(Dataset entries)
_ _ _ _

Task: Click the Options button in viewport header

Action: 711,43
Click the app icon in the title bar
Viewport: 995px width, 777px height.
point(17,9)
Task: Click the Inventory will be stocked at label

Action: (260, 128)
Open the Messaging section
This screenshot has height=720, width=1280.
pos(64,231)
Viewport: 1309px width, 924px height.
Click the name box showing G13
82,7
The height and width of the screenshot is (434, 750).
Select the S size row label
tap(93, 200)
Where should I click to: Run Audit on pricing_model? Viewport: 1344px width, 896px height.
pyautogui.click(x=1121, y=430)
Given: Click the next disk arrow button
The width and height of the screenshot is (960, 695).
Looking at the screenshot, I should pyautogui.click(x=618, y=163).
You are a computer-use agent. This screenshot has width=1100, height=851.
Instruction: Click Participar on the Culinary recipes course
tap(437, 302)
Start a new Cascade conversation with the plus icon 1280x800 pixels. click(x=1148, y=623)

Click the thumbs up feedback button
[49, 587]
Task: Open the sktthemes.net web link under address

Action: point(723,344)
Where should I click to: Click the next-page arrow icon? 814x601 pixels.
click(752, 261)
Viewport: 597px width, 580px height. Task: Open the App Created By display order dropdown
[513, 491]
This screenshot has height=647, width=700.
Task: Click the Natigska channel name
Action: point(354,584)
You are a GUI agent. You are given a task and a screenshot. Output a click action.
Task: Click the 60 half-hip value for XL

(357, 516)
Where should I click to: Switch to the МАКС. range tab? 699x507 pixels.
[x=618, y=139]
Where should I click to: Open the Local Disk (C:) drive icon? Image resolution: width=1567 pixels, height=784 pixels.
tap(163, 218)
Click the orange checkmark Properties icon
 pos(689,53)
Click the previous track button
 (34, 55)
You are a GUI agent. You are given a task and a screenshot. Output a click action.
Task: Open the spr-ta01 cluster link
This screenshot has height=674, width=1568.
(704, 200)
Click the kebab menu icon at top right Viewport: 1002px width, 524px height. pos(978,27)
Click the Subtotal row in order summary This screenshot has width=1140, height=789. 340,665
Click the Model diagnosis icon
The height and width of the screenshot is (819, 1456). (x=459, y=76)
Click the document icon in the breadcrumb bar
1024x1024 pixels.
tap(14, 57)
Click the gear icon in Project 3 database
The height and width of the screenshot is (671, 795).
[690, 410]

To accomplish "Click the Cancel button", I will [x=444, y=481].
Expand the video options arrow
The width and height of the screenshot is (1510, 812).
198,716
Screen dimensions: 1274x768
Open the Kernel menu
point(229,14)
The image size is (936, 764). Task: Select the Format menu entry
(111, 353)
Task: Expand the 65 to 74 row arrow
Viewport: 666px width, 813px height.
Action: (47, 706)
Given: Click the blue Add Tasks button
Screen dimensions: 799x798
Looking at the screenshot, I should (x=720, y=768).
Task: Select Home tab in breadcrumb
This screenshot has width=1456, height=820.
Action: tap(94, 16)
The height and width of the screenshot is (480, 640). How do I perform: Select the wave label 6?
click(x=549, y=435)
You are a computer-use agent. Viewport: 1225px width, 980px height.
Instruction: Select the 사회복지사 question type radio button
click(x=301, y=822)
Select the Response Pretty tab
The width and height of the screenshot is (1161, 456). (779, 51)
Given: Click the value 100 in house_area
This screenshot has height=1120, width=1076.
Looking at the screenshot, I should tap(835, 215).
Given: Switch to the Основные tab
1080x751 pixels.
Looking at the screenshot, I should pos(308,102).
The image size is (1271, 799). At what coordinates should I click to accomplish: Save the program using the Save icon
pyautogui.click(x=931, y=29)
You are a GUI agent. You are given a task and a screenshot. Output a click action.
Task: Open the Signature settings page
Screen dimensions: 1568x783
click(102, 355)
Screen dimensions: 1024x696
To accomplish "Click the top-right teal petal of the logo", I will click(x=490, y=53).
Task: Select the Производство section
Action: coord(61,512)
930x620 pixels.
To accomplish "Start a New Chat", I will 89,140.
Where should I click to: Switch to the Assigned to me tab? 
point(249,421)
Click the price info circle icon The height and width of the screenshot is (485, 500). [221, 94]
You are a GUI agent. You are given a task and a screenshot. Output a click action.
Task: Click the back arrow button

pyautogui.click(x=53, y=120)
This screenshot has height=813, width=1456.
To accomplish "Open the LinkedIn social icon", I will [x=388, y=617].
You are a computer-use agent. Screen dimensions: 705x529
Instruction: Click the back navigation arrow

_ _ _ _

→ **What is being asked**: Copy, character for character, the lines from the line that holds "Screen dimensions: 1568x783" through the final line of the records above.

→ **Task solution**:
Screen dimensions: 1568x783
click(102, 355)
Screen dimensions: 1024x696
To accomplish "Click the top-right teal petal of the logo", I will click(x=490, y=53).
Task: Select the Производство section
Action: coord(61,512)
930x620 pixels.
To accomplish "Start a New Chat", I will 89,140.
Where should I click to: Switch to the Assigned to me tab? 
point(249,421)
Click the price info circle icon The height and width of the screenshot is (485, 500). [221, 94]
You are a GUI agent. You are given a task and a screenshot. Output a click action.
Task: Click the back arrow button

pyautogui.click(x=53, y=120)
This screenshot has height=813, width=1456.
To accomplish "Open the LinkedIn social icon", I will [x=388, y=617].
You are a computer-use agent. Screen dimensions: 705x529
Instruction: Click the back navigation arrow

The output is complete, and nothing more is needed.